DOCUMENTARY “PINK SMOKE OVER THE VATICAN” TO BE SHOWN 3:00 – 5:00 PM ON SATURDAY, Nov. 9 At: 2 Westmill Ln., Palm Coast, Fl.-- FREE


         
See:  http://ncronline.org/blogs/grace-margins/women-priests-demonstrate-profound-faithfulness-god
         www.associationofromancatholicwomenpriests.org
         www.romancatholicwomenpriests.org         
         http://bridgetmarys.blogspot.com/ 
         http://www.womensordination.org/


 2 Westmill Ln., Palm Coast FREE


"Pink Smoke Over the Vatican," the award-winning documentary about the struggle for justice and equality for women in the Roman Catholic Church -- and how it affects women worldwide -- will be shown on Saturday Nov., 9, 3:00 – 5:00 at 2 Westmill Ln., Palm Coast, Fl.
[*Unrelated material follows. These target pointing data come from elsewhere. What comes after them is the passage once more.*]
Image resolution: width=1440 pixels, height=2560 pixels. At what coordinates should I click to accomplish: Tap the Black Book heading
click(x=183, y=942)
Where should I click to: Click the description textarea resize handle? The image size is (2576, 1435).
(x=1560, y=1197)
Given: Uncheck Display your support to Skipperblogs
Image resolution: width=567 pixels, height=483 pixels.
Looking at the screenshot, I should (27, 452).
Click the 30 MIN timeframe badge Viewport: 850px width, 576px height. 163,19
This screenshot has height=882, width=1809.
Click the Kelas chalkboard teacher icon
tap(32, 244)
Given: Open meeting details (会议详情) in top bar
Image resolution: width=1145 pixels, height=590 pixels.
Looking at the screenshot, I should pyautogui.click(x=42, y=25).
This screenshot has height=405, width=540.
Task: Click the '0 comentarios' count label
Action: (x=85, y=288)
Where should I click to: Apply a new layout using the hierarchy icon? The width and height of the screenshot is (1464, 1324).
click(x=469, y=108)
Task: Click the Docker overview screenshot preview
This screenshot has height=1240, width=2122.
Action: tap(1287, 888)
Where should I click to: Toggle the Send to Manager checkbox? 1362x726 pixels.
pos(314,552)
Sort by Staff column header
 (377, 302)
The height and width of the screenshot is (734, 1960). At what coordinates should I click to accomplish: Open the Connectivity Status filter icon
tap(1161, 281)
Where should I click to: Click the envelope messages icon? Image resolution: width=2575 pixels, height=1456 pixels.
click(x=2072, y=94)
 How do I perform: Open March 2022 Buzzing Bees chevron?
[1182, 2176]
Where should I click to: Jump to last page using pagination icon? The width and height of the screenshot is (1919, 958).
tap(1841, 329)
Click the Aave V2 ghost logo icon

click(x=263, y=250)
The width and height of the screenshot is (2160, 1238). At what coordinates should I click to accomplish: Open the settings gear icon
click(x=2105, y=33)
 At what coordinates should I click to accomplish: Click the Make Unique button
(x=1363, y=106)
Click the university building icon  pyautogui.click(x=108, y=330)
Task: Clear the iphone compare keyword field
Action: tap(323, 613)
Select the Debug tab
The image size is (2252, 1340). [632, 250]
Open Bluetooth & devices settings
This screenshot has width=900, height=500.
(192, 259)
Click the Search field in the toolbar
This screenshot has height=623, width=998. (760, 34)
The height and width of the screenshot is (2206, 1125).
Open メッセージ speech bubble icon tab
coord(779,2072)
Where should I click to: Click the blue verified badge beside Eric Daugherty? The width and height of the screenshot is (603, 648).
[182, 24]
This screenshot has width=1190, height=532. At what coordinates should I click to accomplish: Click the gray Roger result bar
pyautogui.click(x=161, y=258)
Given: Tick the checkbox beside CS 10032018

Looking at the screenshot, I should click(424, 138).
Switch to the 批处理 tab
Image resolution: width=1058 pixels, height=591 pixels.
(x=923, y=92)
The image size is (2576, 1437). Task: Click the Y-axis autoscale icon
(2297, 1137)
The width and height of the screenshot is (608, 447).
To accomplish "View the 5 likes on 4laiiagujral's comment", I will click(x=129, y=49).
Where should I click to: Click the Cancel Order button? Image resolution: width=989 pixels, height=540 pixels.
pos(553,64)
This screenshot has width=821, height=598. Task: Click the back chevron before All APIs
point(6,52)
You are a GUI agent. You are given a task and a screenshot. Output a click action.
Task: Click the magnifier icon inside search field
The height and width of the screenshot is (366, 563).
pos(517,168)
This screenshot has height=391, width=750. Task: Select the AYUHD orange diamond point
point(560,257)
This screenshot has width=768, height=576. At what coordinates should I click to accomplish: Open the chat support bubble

Questions and discussion will follow.

The film's title came from Women's Ordination Conference (WOC) activists who burned Pink Smoke instead of the Vatican's symbolic white smoke before Joseph Ratzinger was elected pope. The WOC activists were highlighting the lack of women in the papal election process and the Vatican's ban on women priests. 

The ordination of women in the Roman Catholic Church is seen by many as a keystone to the empowerment of women worldwide. The women interviewed in Pink Smoke have made the connections between sexism in the Roman Catholic Church and discrimination and violence toward women and children in our world.  These concerns include traditional prejudice, education, employment, female genital mutilation, hunger, poverty, and reproductive safety.
   
In "Pink Smoke Over the Vatican" filmmaker Jules Hart tells the story of the women priest movement in the Roman Catholic Church. “It is not every day that you meet people who give up everything for what they believe in,” says Hart, who is not Catholic, about the women priests and supporters who inspired her to make this film.  Women who are ordained -- and their supporters -- are not only excommunicated by the Vatican; if they work for the Church, they lose their jobs. Male priests who want to support the equality of women remain silent out of fear of losing their jobs and pensions.

The film chronicles the history of the women's ordination movement in the Roman Catholic Church, beginning with the secret ordination of Ludmila Javorova in 1970 during Czechoslovakia's communist rule. When male bishops ordained seven women on the Danube in 2002, the Roman Catholic Women Priests movement began. In 2003, two of the original seven women were ordained bishops. More women were ordained in North America in 2005 and in the U.S. in 2006 in Pittsburgh. Today over 200 women have been ordained Roman Catholic Women Priests or are candidates for ordination. They are currently in 24 states in the U.S. and in nine other countries, in Latin America, Canada and Europe.

The film features interviews with some of the women who claim to have been ordained in the same line of apostolic succession that male priests and bishops also claim. It includes interviews with Catholic theologian Dorothy Irvin whose work in the early Church period has drawn attention to tombstones, frescoes, catacombs and mosaics documenting women's ministries as deacons, priests and bishops.

Other prominent women who have not been ordained also are interviewed. Commentary by Maryknoll priest Father Roy Bourgeois on the women priest movement and the sacrifices he made for supporting it give a male priest’s perspective on gender injustice within the Church. Also included are the perspectives of the spokesman for the Pittsburgh (PA-USA) diocese, Father Ronald Lengwin, who gives the latest official position of the hierarchy on women’s ordination.

People who have seen Pink Smoke say that it is a grassroots prophetic story that speaks truth to power.